Incidentally the bash shell also has support for the $”…” message string syntax and for the -D option. However the Bash Reference Manual does not document this functionality. Instead it documents the GNU gettext PO (portable object) file format and localization methodology.

When localizing a shell script a decision has to be made as to where to place the localized message catalogs. Typically they are placed in a subdirectory under the directory where the script is located but can be placed elsewhere if the NLSPATH environmental variable is set. ksh93 supports the following locations for message catalogs by default:

${ROOT}/share/lib/locale/%l/%C/%N
${ROOT}/share/locale/%l/%C/%N
${ROOT}/lib/locale/%l/%C/%N


where ${ROOT} is the directory containing the shell script and %l,%C and %N have the same meaning as when used with the NLSPATH environmental variable.

NLSPATH is the environmental variable which catopen() uses to attempt to locate message catalogues. The NLS in NLSPATH stands for National Language Support. An NLSPATH variable consists of one or more templates. Templates consist of of an optional prefix, one or more format elements, a filename and an optional suffix. Templates are separated by colons. For example, the following NLSPATH variable consists of two templates:

NLSPATH=":%N.cat:/shlib/message/%L/%N.cat"


A leading colon or two adjacent colons (‘::’) is equivalent to specifying %N. A string describing the current locale is expected to have the form language[_territory[.codeset]], e.g. en_US.utf8, de_DE.utf8, as all three components are used by NLSPATH formatting elements.

  • %N This format element is substituted with the name of the message catalog file.
  • %L  This format element is substituted with the current locale name.
  • %l  This format element is substituted with the language component of the current locale name.
  • %t  This format element is substituted with the territory component of the current locale name.
  • %c  This format element is substituted with the codeset component of the current locale name.

In order to demonstrate the use of NLSPATH and to keep things simple, our example places them in a subdirectory under where the shell script is located using following directory structure:

/example/demo
/example/demo/locale
/example/demo/locale/C
/example/demo/locale/fr
/example/demo/locale/it


Note the /example/demo/locale/C subdirectory. It is mandatory to have a message catalog in this
directory – otherwise localization does not work and only the default message text strings are displayed. The message text strings in this message catalog must be exactly the same as the message text strings in your script. Code in libast (../libast/port/mg.c) compares the default message text string from the shell script to all the message text strings in this message catalog. If there is a match, the message catalog set and member numbers (more about these shortly) are used to quickly retrieve the corresponding message text string from the appropriate locale message catalog if one exists.

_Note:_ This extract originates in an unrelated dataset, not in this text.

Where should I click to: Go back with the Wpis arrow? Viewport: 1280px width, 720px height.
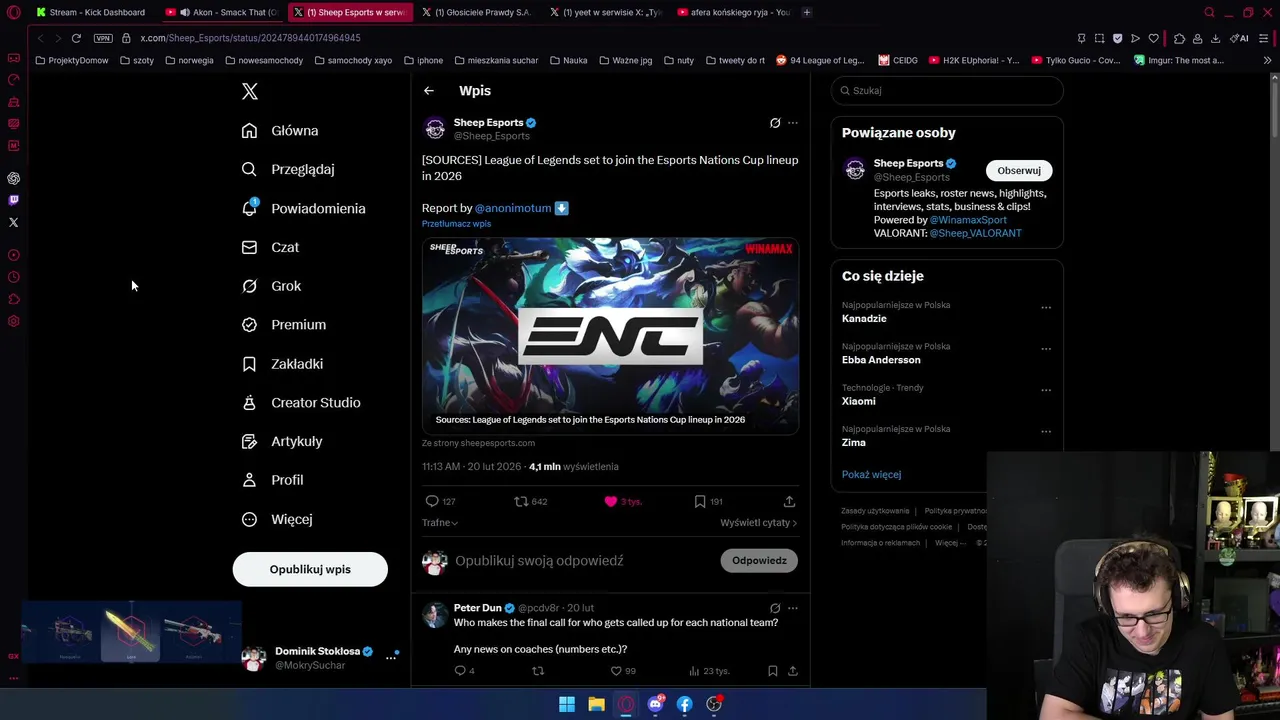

Here is the message text source file (demo.msg) for the C locale:

$quote "
$set 3  This is the C locale message set
1 "Hello"
2 "Goodbye"
3 "Welcome %s\\n"


Message text source files must conform to the gencat format specification. See IEEE Std 1003.1-2008 for the full specification. Here is a brief summary of the more important directives in this specification:

  • $ comment  A line beginning with $ followed by a blank character is treated as a comment.
  • $delset N comment  Delete message set N from an existing message catalog. Any text following the set number is treated as a comment.
  • $quote C  Specifies a quote character C to surround message-text so that trailing spaces or empty messages are visible in a message source line. By default no quoting of message-text is recognized.
  • $set N comment  Specifies the set identifier N of the following messages until the next $set or EOF. Any text following the set identifier is treated as a comment. If no $set directive is specified, all messages are placed in message set 1.
  • M message-text  The message-text is stored in the message catalog with the set identifier specified by the last $set directive and with a message identifier of M.

Refer to the msggen or gencat man pages or the IEEE Standard for the complete specification. There is much more to the specification than what I have described here.

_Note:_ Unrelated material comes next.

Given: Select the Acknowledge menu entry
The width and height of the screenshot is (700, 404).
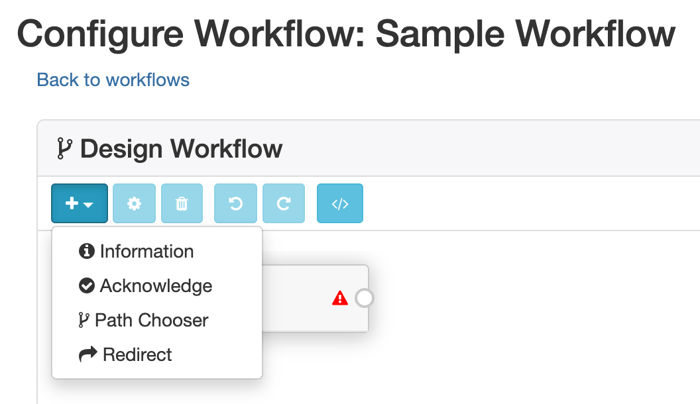Looking at the screenshot, I should tap(155, 286).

You must use the AT&T AST (Advanced Software Technologies) Open Source Collection msggen utility to generate (compile) a message catalog from a message text source file. In case you are unaware of it, ksh93 is also part of the AST Open Source Collection. The msggen utility is part of the ast-base package; it is not part of the ast-ksh package. Note the use of 3 for the set number in the above example. This is mandatory for ksh93 shell scripts. It is hardcoded into ksh93; no other set number will work. AST libraries use set 1, AST command and utilities use set 2 and shell scripts use set 3.

Message catalogs produced by msggen are platform independent and are smaller than the equivalent catalog produced by the gencat utility. On the other hand, message catalogs produced by gencat are platform dependent and may have to be recompiled when ported to a different platform. If you have difficulty distinguishing between message catalogs produced by gencat and those produced by msggen, an easy way to differentiate the two formats is by means of the first 4 bytes of a message catalog. Those generated by msggen contain the magic string:

"\015\023\007\000"


Here is how to use msggen to generate a message catalog from a message text source file.

$ msggen locale/C/demo.cat demo.msg


If the specified message catalog already exists msggen merges the message text source file into this message catalog, otherwise a new message catalog is created. If set and message numbers collide, the new message text will replace the message text currently contained in the message catalog. Non-ASCII characters must be UTF-8 encoded. Message text source files containing symbolic identifiers cannot be processed by the msgget utility.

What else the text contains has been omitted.